*Information given*

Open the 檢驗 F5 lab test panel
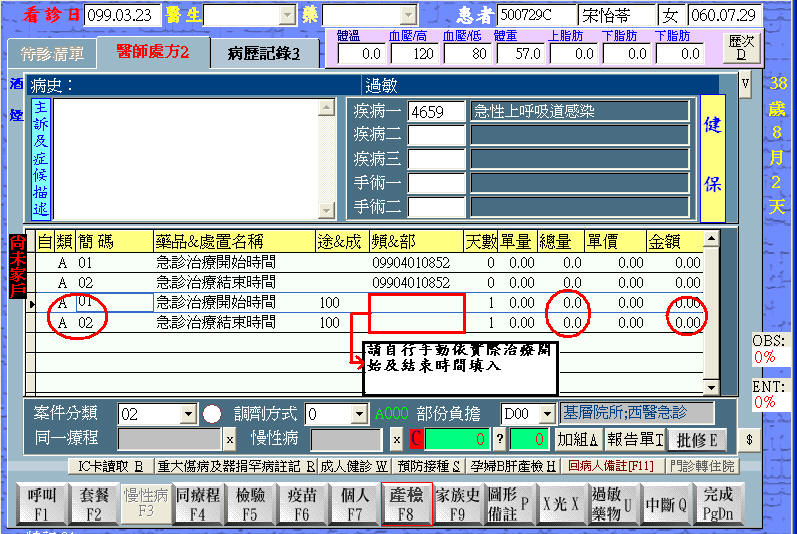coord(251,503)
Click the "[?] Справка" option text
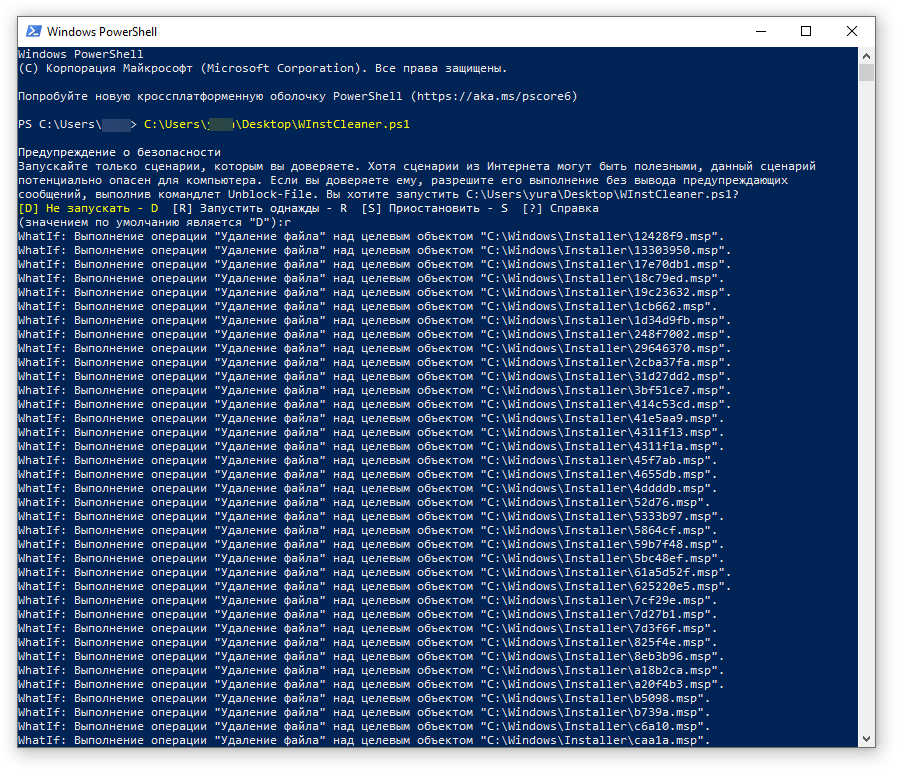897x770 pixels. 560,208
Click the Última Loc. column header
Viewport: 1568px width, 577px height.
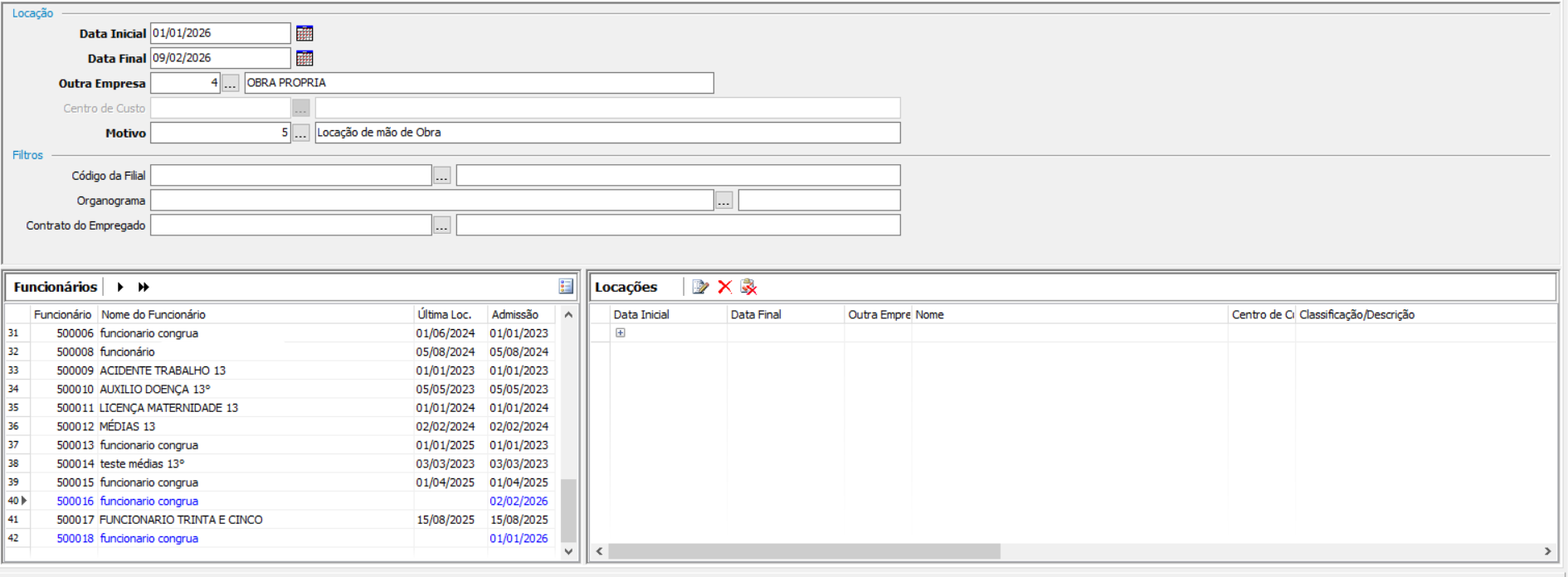pos(444,314)
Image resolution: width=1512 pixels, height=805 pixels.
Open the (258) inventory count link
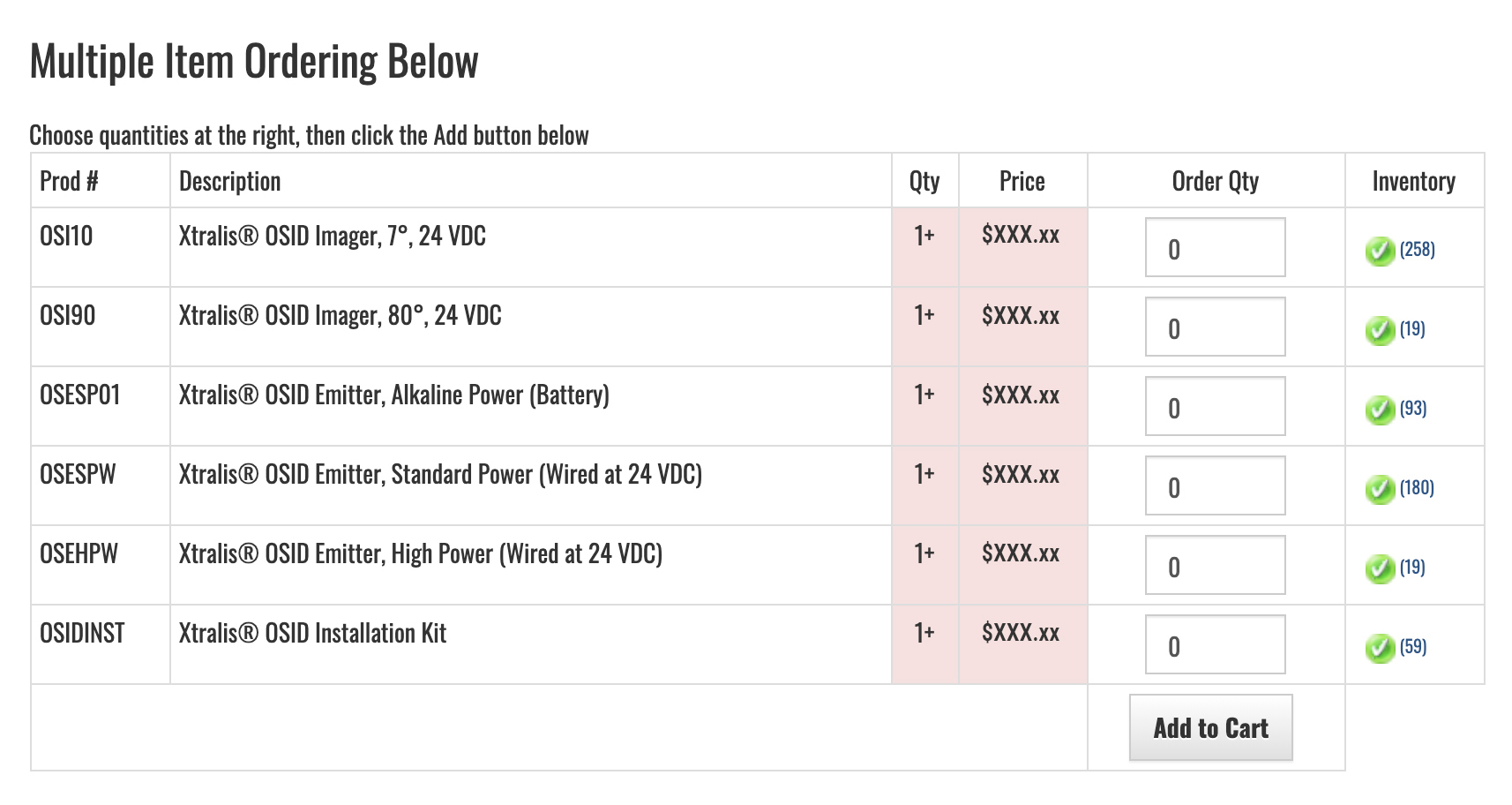[x=1417, y=250]
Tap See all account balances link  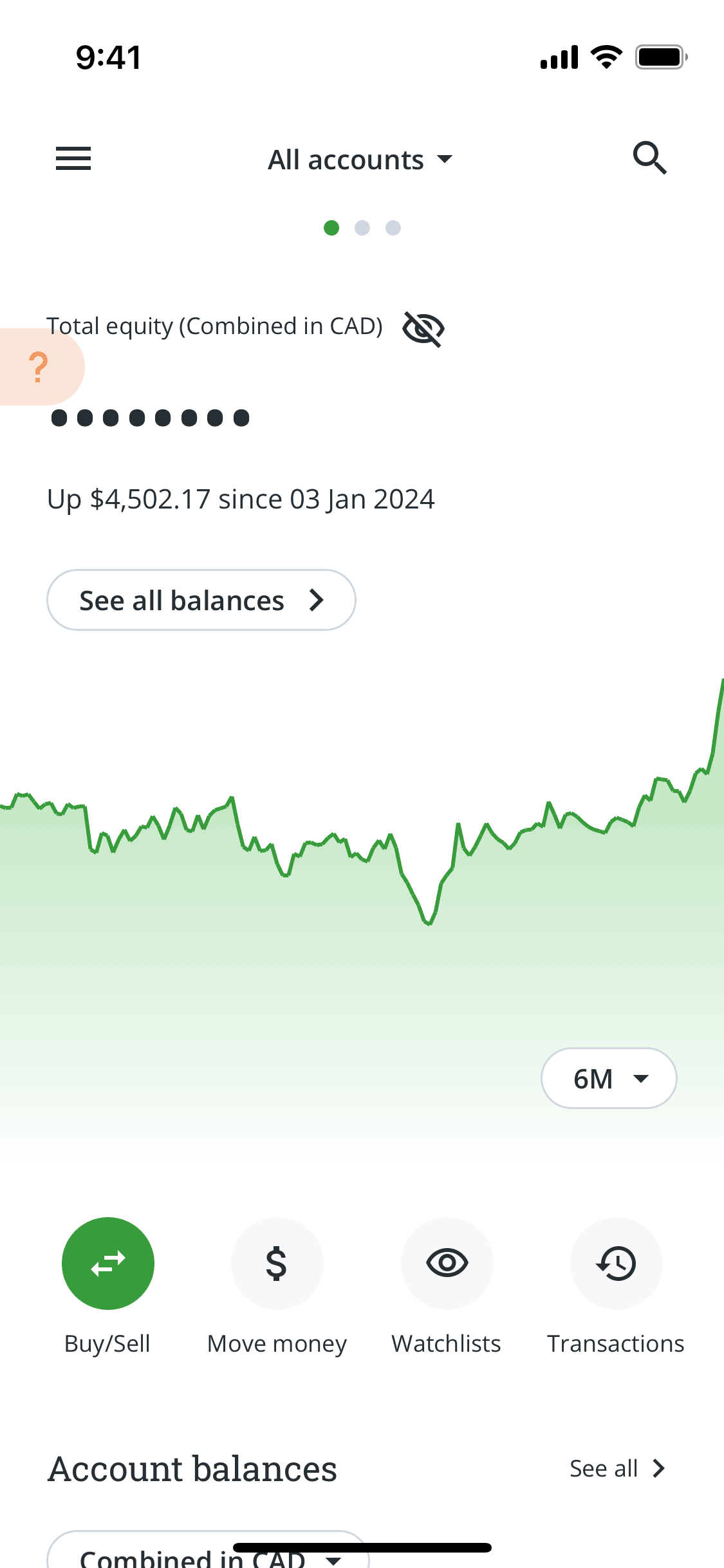point(617,1469)
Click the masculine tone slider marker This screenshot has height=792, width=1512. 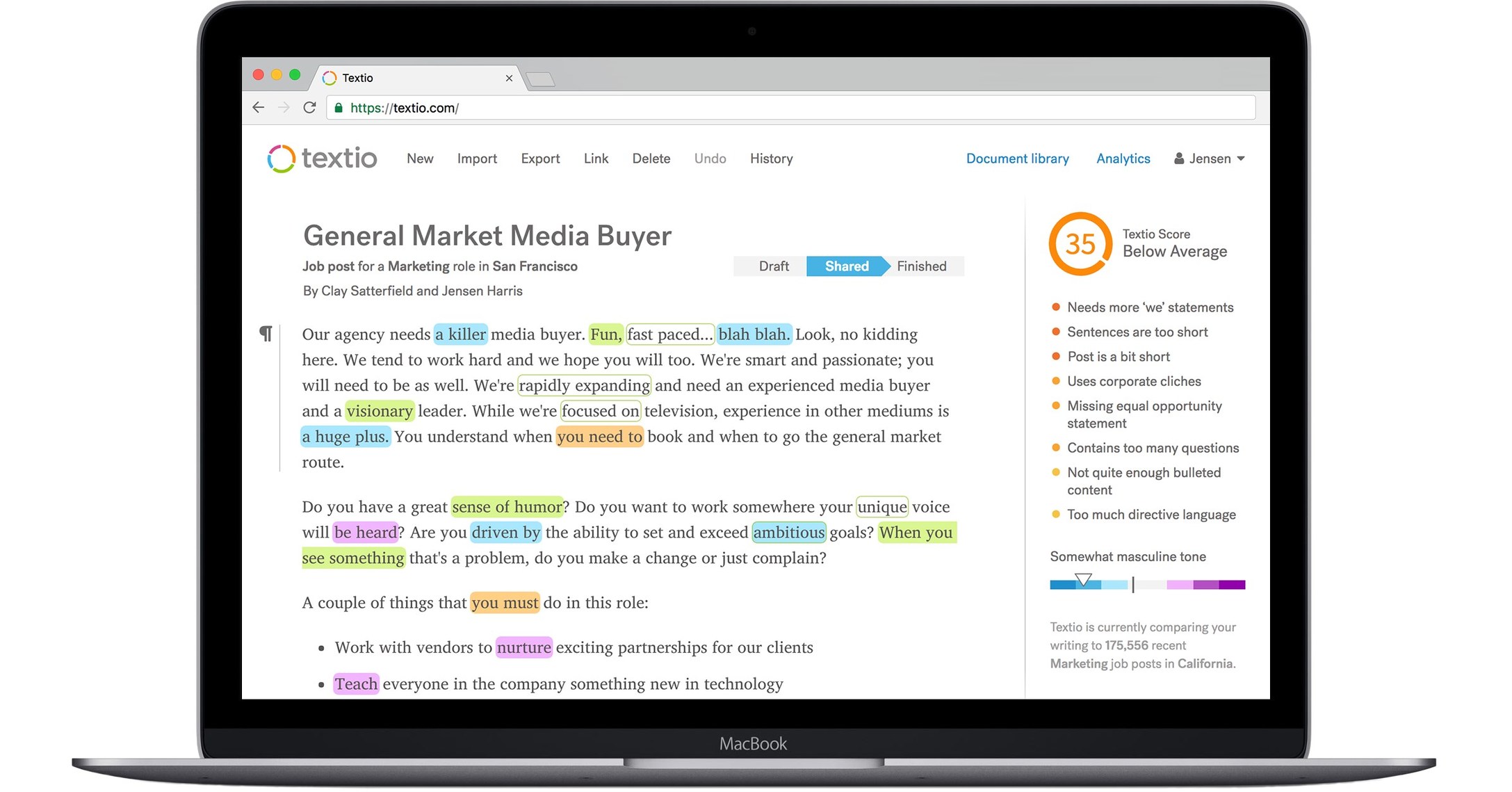pyautogui.click(x=1083, y=578)
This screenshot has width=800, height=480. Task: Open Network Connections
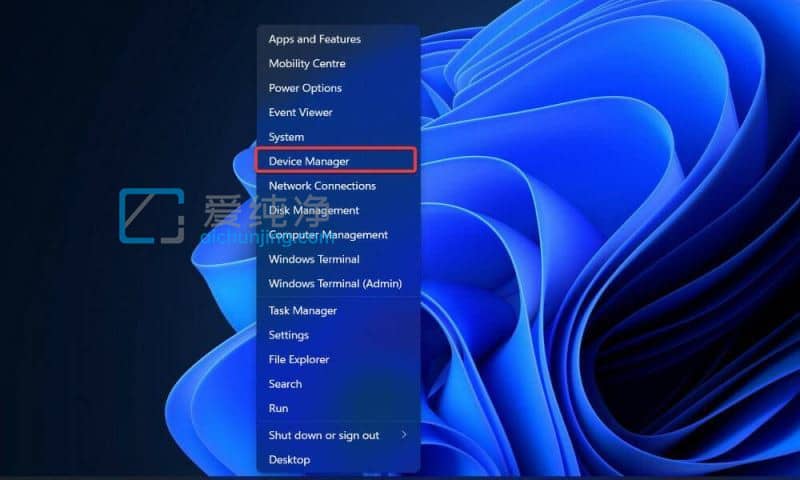click(322, 186)
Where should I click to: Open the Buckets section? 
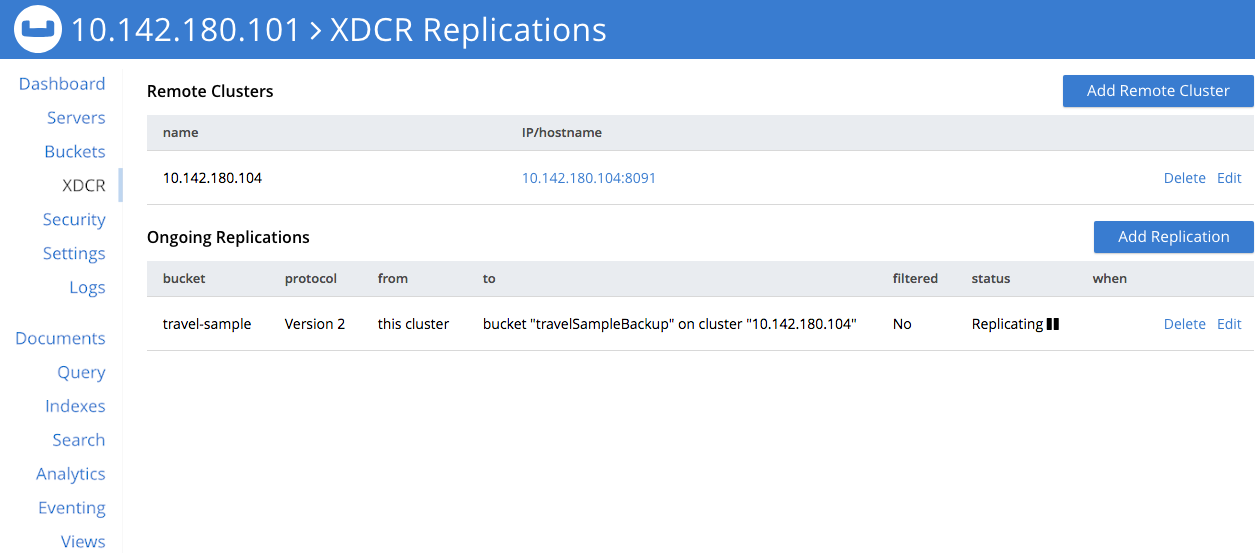75,152
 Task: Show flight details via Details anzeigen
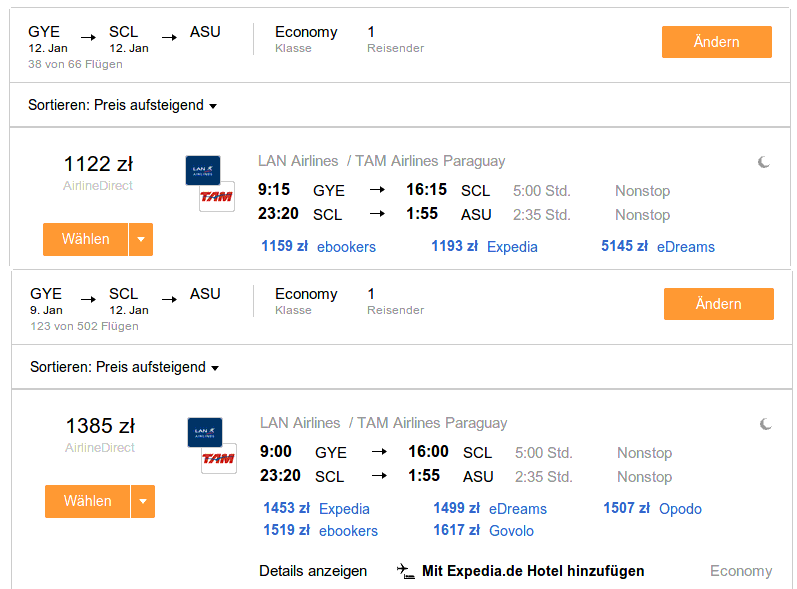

*What this task involves*
Quote the records exactly, starting with the line that contains "This screenshot has width=800, height=480." and continuing through their end, both ends included. Leave the pictures out of your answer.

*Exercise answer*
This screenshot has width=800, height=480. Task: Open Network Connections
click(322, 186)
Where should I click to: Open the Buckets section? 
75,152
 Task: Show flight details via Details anzeigen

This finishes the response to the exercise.